萬歲爺這般雷厲風行,想來是掌握一些證據了。可赫捨裡氏還是有些摸不準萬歲爺的心思。二阿哥畢竟是皇子,雖然犯了天大的錯,可萬歲爺真的會拿二阿哥開刀嗎?
二阿哥一倒,宮中的格局可就是李佳氏獨大了。萬歲爺真的不在乎後宮平衡了嗎?
想及此,赫捨裡氏沉重的擺了擺手,「你先退下吧,給本宮仔細盯著東三所。一有消息便立刻過來通知本宮。」
話音剛落,她又沉聲道:「還有,幫本宮給弘耀帶句話,就說現在什麼都別做。一切本宮自有計劃。」
連嬤嬤瞧著那總管太監離開,一臉慌張道:「主子,這可如何是好?二阿哥也太不懂事了,怎麼能夠私自和王公貴族通信呢?如今正是西北戰/亂,二阿哥卻這樣莽撞,也難怪萬歲爺會如此震怒了。」
赫捨裡氏的微微瞇了瞇眼睛,恨恨道:「本宮早就看出來他就是個扶不起的阿斗。果然,果然是什麼事兒都做不好。本宮保他還有何用?」
連嬤嬤看得出來主子正在氣頭上,可二阿哥這枚棋子,現在還不到放棄的時候。寧嬪的肚子還沒有定數。即便是個小阿哥,那孩子也尚小,遠不如二阿哥來的便利。
赫捨裡氏當然也考慮到了這些,只是,她現在真的心中很是憤怒,她雖然不是弘耀的親額娘,可平日裡也少不得教誨他好好讀書,不要自作聰明。

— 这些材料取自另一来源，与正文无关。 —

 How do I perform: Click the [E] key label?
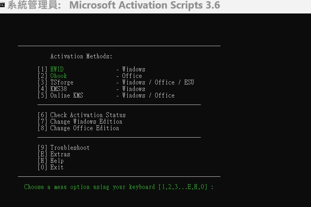point(42,154)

可這些話到頭來他都當做了耳旁風,竟然給她闖下這麼大的禍。
連嬤嬤在一旁道:「主子,萬歲爺雖然英明果斷,可二阿哥畢竟還小,這樁事主子您還得給二阿哥好生考量一番的。若萬歲爺有意懲治二阿哥,也不會多此一舉把東三所給圍了,想來也是想把這事兒給壓下來的。」
赫捨裡氏緊蹙著眉頭,心裡為難極了。
她重重歎息一聲,「先帝爺那會兒,儲位之爭那般激烈。萬歲爺下旨秘密立儲為的就是抑制這樣的事情。可弘耀偏偏暗中謀劃,這可是犯了大忌了。你讓本宮如何救他?本宮好不容易重新掌控這六宮之權,如何能夠輕舉妄動?」
連嬤嬤神色凝重的點了點頭,想了一下,緩緩道:「不如先問問索大人的意思吧。此事,還是從長計議的好。」
赫捨裡氏點了點頭,「也只能夠這樣了。」
承乾宮
李青菡緩緩合上手上的戲本子,淡淡一笑:「這弘耀也真是的,暗中竟然會有這般謀劃。先帝爺那會兒,為了純淨大清血脈做了那麼多的努力。誰能夠想到弘耀竟然這般愚蠢,想劍走偏鋒。這可是真是撞在槍口上了。」
李青菡其實一直都知道,弘耀的野心極大。而且,因為這樣的野心,他心中很是不平。只是,她從未想過,弘耀會這樣鋌而走險。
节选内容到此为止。